Another way to use the designer is to populate it with an existing grid you want to modify. For example, if I want to modify
us_state_grid1, I can call:
grid_design(data = us_state_grid2, img = "http://bit.ly/us-grid")
The app will look like this:
If you want to visit the app and edit this example live in a dedicated window, click here.
One of the most important features of this package is its facilities for encouraging and making it easy for users to create and share their grids. Creating a grid is usually very subjective and it is difficult to automate. Therefore we want this package to be a resource for making it easy to crowdsource the creation of useful grids.
There are two ways to share a grid. If you created a grid
my_grid in R, you can run:
grid_submit(my_grid, name = "my_grid1", desc = "An awesome grid...")
This will open up a GitHub issue with a template for you to fill out. You can look at closed issues for examples of other grid submissions.
The other way to submit a grid is to use the grid designer app and when you are done, click the “Submit Grid to GitHub” button, where in a similar fashion a GitHub issue will be opened.
Note that both of these approaches require you to have a GitHub account.
ggplot(aus_pop, aes(age_group, pop / 1e6, fill = age_group)) + geom_col() + facet_geo(~ code, grid = "aus_grid1") + coord_flip() + labs( title = "Australian Population Breakdown", caption = "Data Source: ABS Labour Force Survey, 12 month average", y = "Population [Millions]") + theme_bw()

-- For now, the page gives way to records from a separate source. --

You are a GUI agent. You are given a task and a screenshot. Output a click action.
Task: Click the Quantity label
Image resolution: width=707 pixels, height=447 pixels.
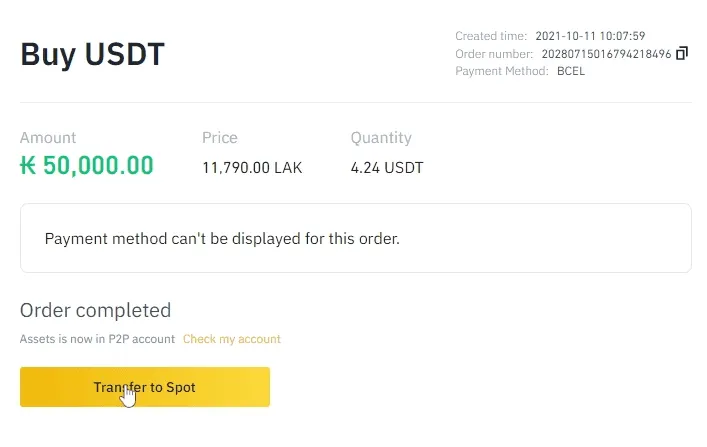click(381, 138)
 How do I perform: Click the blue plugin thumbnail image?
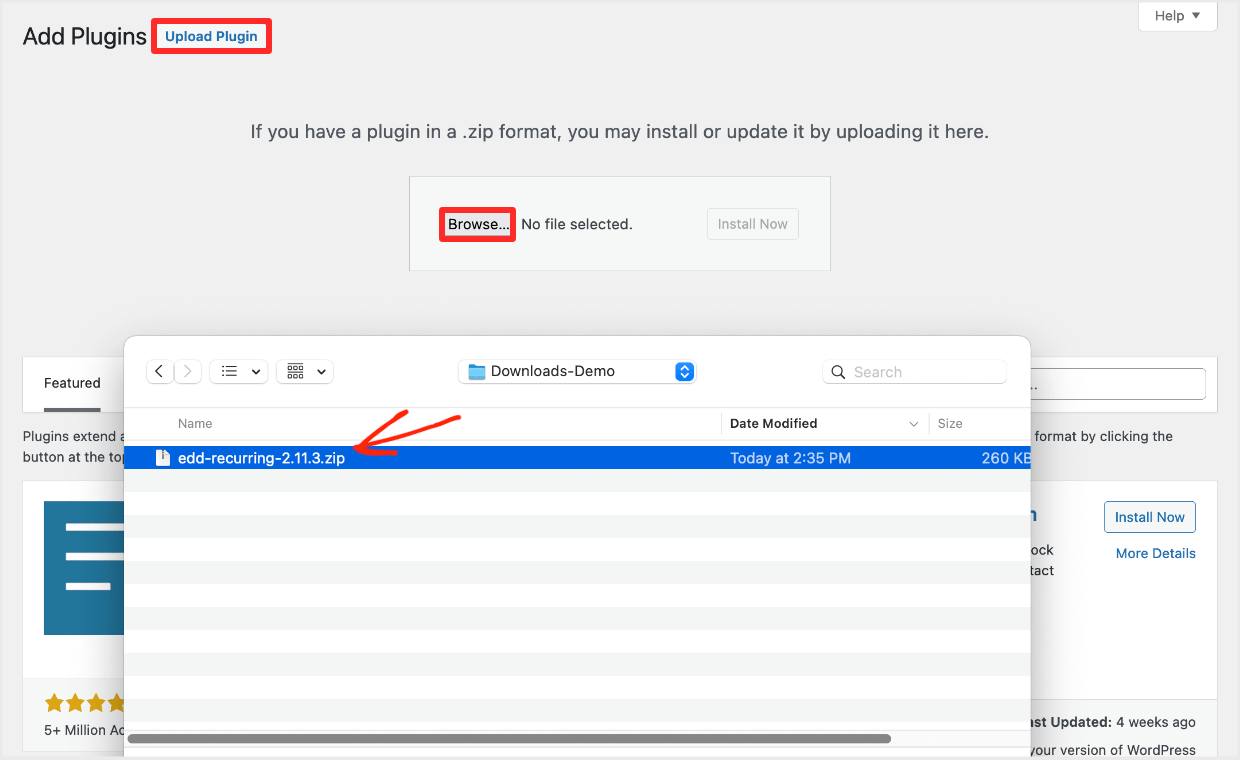coord(84,568)
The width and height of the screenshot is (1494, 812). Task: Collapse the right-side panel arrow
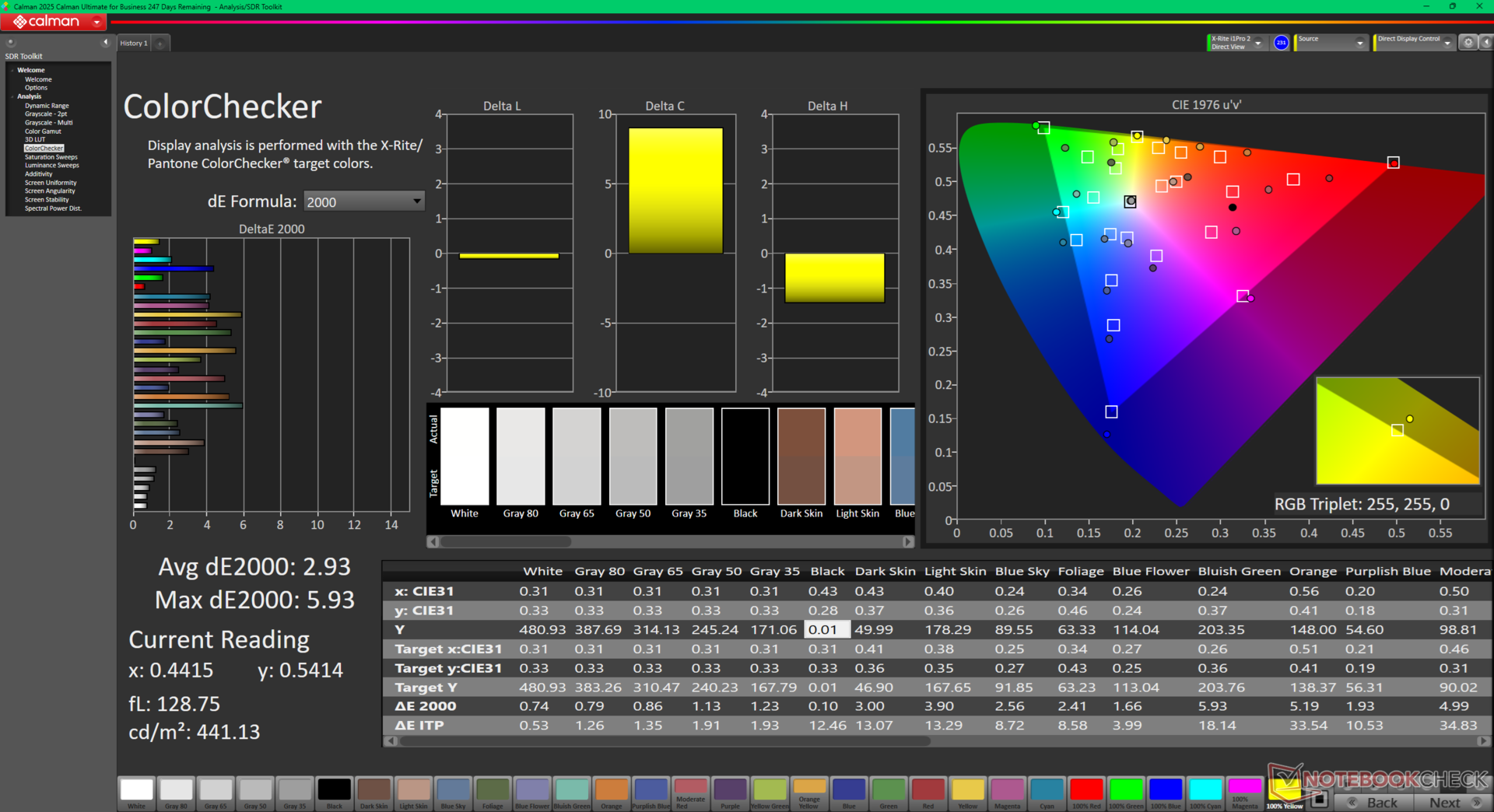1485,43
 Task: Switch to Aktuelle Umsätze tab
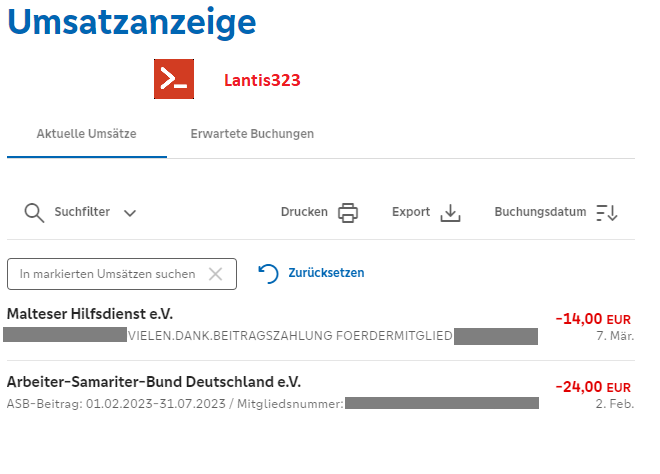(86, 133)
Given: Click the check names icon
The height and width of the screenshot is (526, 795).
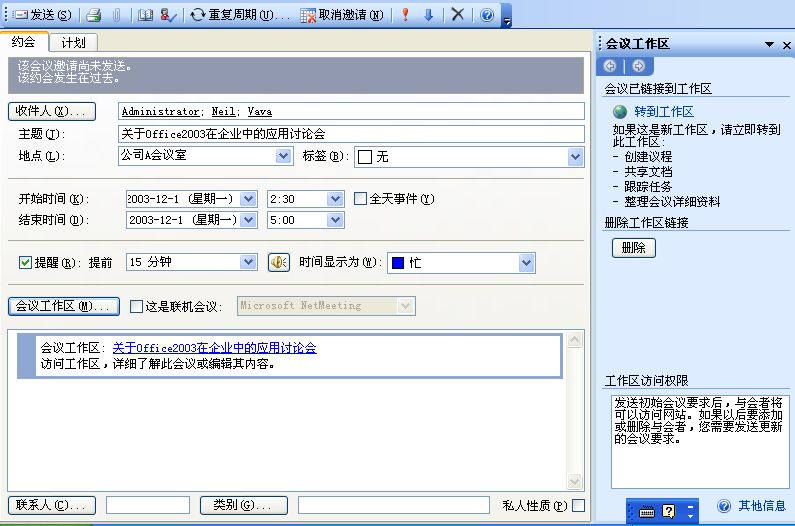Looking at the screenshot, I should pyautogui.click(x=169, y=15).
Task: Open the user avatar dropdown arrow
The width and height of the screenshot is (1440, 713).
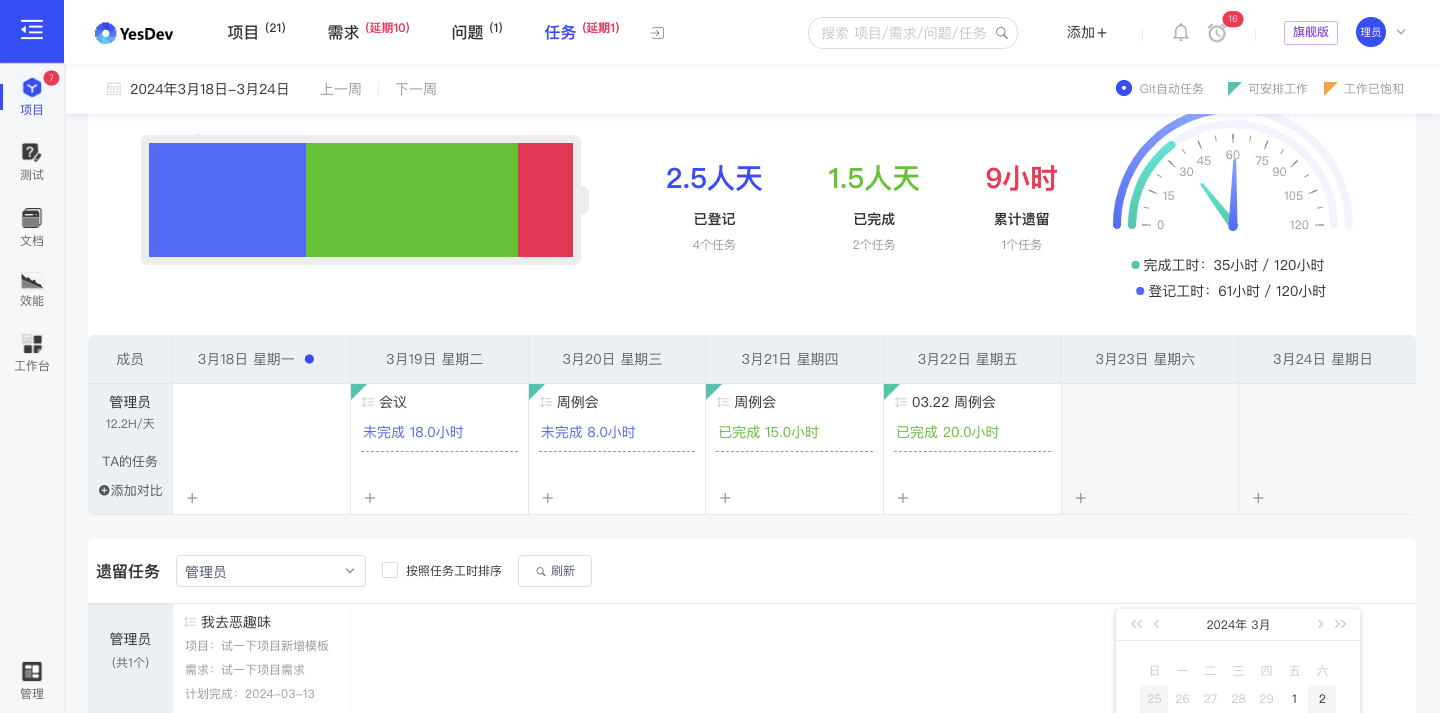Action: click(1401, 32)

ggplot(sa_pop_dens, aes(factor(year), density, fill = factor(year))) + geom_col() + facet_geo(~ province, grid = "sa_prov_grid1") + labs(title = "South Africa population density by province", caption = "Data Source: Statistics SA Census", y = "Population density per square km") + theme_bw()
ggplot(london_afford, aes(x = year, y = starts, fill = year)) + geom_col(position = position_dodge()) + facet_geo(~ code, grid = "london_boroughs_grid", label = "name") + labs(title = "Affordable Housing Starts in London", subtitle = "Each Borough, 2015-16 to 2016-17", caption = "Source: London Datastore", x = "", y = "")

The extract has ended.